Reduction of iron is important in promoting xenobiotic-enhanced, microsomal lipid peroxidation, yet there is little evidence that Fe3+ chelates that promote lipid peroxidation can be reduced by the microsomal system. We have shown that rat liver microsomes catalyse NADPH-dependent reduction of Fe3+ without chelator, as well as Fe3+(ADP), Fe3+(ATP), Fe3+(citrate), Fe3+(EDTA), and ferrioxamine in N2. The NADPH oxidation that accompanied Fe3+ reduction was inhibited by CO for all chelates, except Fe3+ (EDTA). This implies that, except for Fe3+ (EDTA), cytochrome P450 was involved in reduction of the complexes. Adriamycin, paraquat, and anthraquinone 2-sulfonate (AQS) enhanced reduction of all the Fe3+ chelates, whereas menadione enhanced reduction only of Fe3+(ADP) and Fe3+(citrate). All the compounds enhanced oxidation of NADPH in the presence or absence of iron. This was not inhibited by CO, and the results are compatible with Fe3+ reduction occurring via the xenobiotic radicals produced by cytochrome P450 reductase. Microsomal reduction of the xenobiotics, except menadione, enabled the reduction and release of iron from ferritin. Fe3+ chelate reduction, both with and without xenobiotic, was inhibited by O2, although it still proceeded in air at 10-20% of the rate in N2. Iron-dependent lipid peroxidation was promoted by ADP and ATP, inhibited 50% by citrate, and completely inhibited by EDTA and desferrioxamine. Of the xenobiotics, only Adriamycin enhanced microsomal lipid peroxidation. These results indicate that the effects of chelators and xenobiotics on Fe3+ reduction do not correlate with lipid peroxidation and, although reduction is necessary, there must be other factors involved.

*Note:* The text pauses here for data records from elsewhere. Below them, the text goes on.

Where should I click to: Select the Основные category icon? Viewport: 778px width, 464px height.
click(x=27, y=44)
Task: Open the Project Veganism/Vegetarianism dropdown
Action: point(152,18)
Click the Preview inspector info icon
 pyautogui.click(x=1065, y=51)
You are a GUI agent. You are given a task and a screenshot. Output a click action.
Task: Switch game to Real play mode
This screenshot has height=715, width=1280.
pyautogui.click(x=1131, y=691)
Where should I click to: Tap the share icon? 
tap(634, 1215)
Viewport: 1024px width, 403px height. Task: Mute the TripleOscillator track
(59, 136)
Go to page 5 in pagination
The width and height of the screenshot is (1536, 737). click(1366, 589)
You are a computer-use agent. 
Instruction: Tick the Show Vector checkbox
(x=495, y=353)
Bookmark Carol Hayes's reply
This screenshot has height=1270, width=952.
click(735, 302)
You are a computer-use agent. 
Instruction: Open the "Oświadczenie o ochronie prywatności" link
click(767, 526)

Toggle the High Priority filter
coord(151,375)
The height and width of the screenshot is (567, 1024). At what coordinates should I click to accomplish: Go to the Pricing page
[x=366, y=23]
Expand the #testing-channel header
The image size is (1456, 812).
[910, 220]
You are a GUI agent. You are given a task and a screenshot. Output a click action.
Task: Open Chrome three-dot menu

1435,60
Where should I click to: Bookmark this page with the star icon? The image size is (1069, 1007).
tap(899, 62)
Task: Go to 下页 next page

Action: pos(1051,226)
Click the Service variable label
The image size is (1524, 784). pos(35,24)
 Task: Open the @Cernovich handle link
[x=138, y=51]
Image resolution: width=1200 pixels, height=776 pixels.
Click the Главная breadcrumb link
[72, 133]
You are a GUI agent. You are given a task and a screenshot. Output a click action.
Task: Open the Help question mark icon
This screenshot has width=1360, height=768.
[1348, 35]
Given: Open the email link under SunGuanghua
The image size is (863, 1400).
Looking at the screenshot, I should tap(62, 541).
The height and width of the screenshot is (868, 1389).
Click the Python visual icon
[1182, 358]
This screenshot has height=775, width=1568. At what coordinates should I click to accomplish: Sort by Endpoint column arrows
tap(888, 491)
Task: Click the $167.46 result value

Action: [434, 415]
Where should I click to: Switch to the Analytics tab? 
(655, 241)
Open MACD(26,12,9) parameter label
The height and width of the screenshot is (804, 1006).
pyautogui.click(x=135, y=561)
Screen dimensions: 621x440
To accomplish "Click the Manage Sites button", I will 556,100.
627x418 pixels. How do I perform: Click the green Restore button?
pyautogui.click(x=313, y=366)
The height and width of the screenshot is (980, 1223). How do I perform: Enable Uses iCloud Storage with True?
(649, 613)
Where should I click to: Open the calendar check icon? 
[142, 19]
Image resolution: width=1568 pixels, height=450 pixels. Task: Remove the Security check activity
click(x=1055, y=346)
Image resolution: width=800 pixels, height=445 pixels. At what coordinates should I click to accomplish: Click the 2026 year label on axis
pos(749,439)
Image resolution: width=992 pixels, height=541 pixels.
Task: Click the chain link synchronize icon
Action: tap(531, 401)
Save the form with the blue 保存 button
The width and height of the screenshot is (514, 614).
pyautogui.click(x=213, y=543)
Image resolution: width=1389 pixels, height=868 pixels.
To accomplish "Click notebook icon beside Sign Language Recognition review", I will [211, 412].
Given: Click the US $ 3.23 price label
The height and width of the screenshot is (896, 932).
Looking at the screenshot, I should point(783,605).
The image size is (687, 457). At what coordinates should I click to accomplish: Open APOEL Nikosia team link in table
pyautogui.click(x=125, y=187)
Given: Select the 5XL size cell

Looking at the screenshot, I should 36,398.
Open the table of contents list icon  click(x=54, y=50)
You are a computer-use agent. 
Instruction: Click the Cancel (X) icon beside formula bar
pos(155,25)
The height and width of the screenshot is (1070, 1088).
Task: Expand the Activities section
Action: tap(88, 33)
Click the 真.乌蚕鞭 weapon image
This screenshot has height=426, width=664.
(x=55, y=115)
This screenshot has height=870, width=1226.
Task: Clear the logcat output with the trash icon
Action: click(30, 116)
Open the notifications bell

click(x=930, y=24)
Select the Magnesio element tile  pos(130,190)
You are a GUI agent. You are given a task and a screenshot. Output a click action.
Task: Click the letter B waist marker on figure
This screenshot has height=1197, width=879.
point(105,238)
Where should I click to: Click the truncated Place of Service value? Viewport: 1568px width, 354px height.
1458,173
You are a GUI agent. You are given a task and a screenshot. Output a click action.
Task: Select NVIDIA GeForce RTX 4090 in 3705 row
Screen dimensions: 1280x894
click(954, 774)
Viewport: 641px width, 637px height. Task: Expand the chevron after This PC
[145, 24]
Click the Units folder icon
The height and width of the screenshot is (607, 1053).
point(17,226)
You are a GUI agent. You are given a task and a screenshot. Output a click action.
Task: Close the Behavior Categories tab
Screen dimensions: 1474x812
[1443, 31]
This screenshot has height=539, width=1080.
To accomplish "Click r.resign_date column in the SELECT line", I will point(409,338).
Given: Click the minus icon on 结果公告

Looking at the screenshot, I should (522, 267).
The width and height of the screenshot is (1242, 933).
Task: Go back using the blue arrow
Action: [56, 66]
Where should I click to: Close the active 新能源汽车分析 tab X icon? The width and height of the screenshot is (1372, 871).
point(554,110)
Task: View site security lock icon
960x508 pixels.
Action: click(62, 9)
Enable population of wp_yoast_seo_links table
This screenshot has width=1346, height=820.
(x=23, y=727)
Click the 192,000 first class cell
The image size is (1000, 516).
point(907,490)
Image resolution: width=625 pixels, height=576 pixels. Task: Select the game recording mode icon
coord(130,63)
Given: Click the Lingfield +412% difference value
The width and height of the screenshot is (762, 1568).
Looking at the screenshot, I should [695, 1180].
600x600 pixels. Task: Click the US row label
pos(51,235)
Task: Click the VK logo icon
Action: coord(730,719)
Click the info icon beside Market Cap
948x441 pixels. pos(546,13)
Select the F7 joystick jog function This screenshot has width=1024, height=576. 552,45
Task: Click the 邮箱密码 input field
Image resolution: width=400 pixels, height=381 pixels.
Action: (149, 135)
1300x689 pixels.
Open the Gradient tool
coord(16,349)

Adriamycin-dependent peroxidation of rat liver and heart microsomes catalysed by iron chelates and ferritin: Maximum peroxidation at low oxygen partial pressures

NADPH- and iron-dependent lipid peroxidation of rat heart and liver microsomes was measured in the presence and absence of adriamycin. Lipid peroxidation was enhanced by adriamycin when incubated in air and was increased as the pO2 was lowered, to a maximum of 3-4 times the aerobic level at a pO2 of approx. 4 mm Hg. Fe-ADP, Fe-ATP and ferritin were able to catalyse adriamycin-dependent peroxidation of microsomes under low pO2. Superoxide dismutase and catalase had minimal effect. These results indicate that adriamycin-dependent lipid peroxidation is favoured by the low O2 concentration that exist in active muscle cells and suggest that ferritin could provide the iron catalyst for the reaction.

Thiol oxidation and inhibition of Ca-ATPase by adriamycin in rabbit heart microsomes

Incubation of rabbit heart microsomes with Adriamycin and NADPH resulted in the oxidation of approximately 25% of protein thiols and 66% inhibition of Ca-ATPase activity. Thiol oxidation and Ca-ATPase inactivation were iron-dependent and could be catalysed by ferritin. Removal of contaminating catalase revealed that both processes required H2O2 which could be supplied by O2 under aerobic conditions. However, O2- was not involved. Butylated hydroxytoluene (BHT), alpha-tocopherol and beta-carotene inhibited lipid peroxidation of microsomes, but did not inhibit thiol oxidation or the inactivation of Ca-ATPase. Likewise, the hydroxyl radical scavengers benzoate, formate and mannitol were not inhibitory. Glutathione (GSH), however, prevented inactivation of Ca-ATPase. It is concluded that Adriamycin-enhanced redox reactions involving iron and H2O2 are responsible for oxidizing microsomal thiol groups and inhibition of Ca-ATPase. Disruption of Ca transport within the myocyte by this process could contribute to the cardiotoxicity of Adriamycin.